- Born: c. 1220 Locarno
- Died: before 1291 Como
- Occupations: Military captain, administrator
- Known for: Military campaigns in northern Italy, support of the Visconti of Milan
- Family: Orelli family

= Simone Orelli =

Italian military captain (c.1220–c.1291)

Simone Orelli (c. 1220 – before 1291) was a military captain and administrator from Locarno who played a considerable role in the political and military conflicts of northern Italy during the 13th century. He contributed to the failure of imperial policy in the region and favored the establishment of the Visconti in Milan.

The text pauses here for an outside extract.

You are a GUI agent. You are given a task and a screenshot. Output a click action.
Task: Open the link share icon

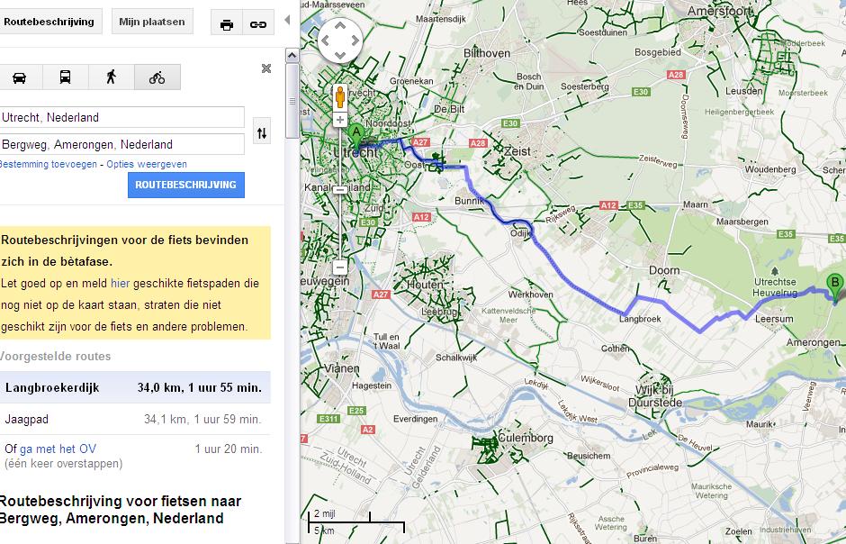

== Early life and family ==

Simone Orelli was born around 1220 in Locarno, the son of Guido, rector of Biasca. He was a cousin of Matteo Orelli. He served as rector of Biasca and Blenio for the cathedral chapter of Milan between 1242 and 1286.
== Military and political career ==

=== Guelph period and conflict with Frederick II ===

Initially a Guelph, Orelli became a sworn enemy of Frederick II in 1239 when imperial troops invaded the Ambrosian valleys, temporarily depriving him of his fief. That same year, he led the nobles of Locarno, liberated the city from the domination of Como and the emperor, and became podestà general of the pieve (large parish), which was subsequently governed by one of his representatives. In 1242, together with Heinrich von Sax, he besieged and captured Bellinzona, which was then administered by them in the name of Milan. Following the fall of Bellinzona, the upper valleys returned to the Orelli family, who recovered the advocacy and rectorate in Biasca and the Blenio valley. Following the peace concluded between Como and Milan, the Orelli lost control of Locarno and Bellinzona after 1249.

In 1245, at the head of a Milanese contingent, Orelli repelled Frederick II's attack at Gorgonzola and captured his son Enzio. These successes marked the peak of his military career. Upon the death of Frederick II in 1250, he joined the Ghibelline party and became one of its leaders in Milan.
=== Activities in other regions ===

Orelli was also active in other regions. In 1255, together with his cousins Guido and Matteo, he supported the struggle of the Grisons nobles against the bishop of Chur Heinrich von Montfort, an ally of the abbot of Disentis; this conflict ended with the peace treaty of 1261 between the Orelli and the abbot of Disentis. Between 1258 and 1261, he participated in the expedition of Peter II of Savoy against Henry I of Rarogne, Bishop of Sion.
=== Imprisonment and later career ===

In 1256, during the disorders between Guelphs and Ghibellines in Milan, Orelli remained loyal to Archbishop Ottone Visconti; he was exiled with him in 1259. As commander of the troops that entered Como in 1263 in the name of the new podestà Corrado da Venosta, Orelli was taken prisoner along with his nephew Guidoto and imprisoned for twelve years in a cage in Milan. Released in 1276 during a prisoner exchange between Guelphs and Ghibellines, he returned to his castle in Biasca and immediately renewed his alliance with the archbishop, whom he came to rescue.

In 1277, he fought again against the da Torre of Como, this time successfully. That year, the Guelphs were definitively defeated at Desio and the Visconti returned to Milan, resulting in Ghibelline domination over Como and Locarno. Orelli became captain general of the commune and the people, the archbishop's right-hand man, and played an important role in Milan's internal and external politics. Following what appears to have been a series of military defeats, his position weakened and he was removed from office a year and a half later.
=== Final years ===

Orelli temporarily settled in Como and allied himself with the Rusca. When they clashed with the Visconti, Orelli once again entered the service of the archbishop of Milan; he declared war on the Rusca in 1284 to reconquer Locarno, Bellinzona, and Lugano. The success was short-lived, and the cities were again abandoned in 1286 following the treaty between the Rusca and the Visconti, which definitively sidelined the aging Orelli. He died in Como shortly before 1291.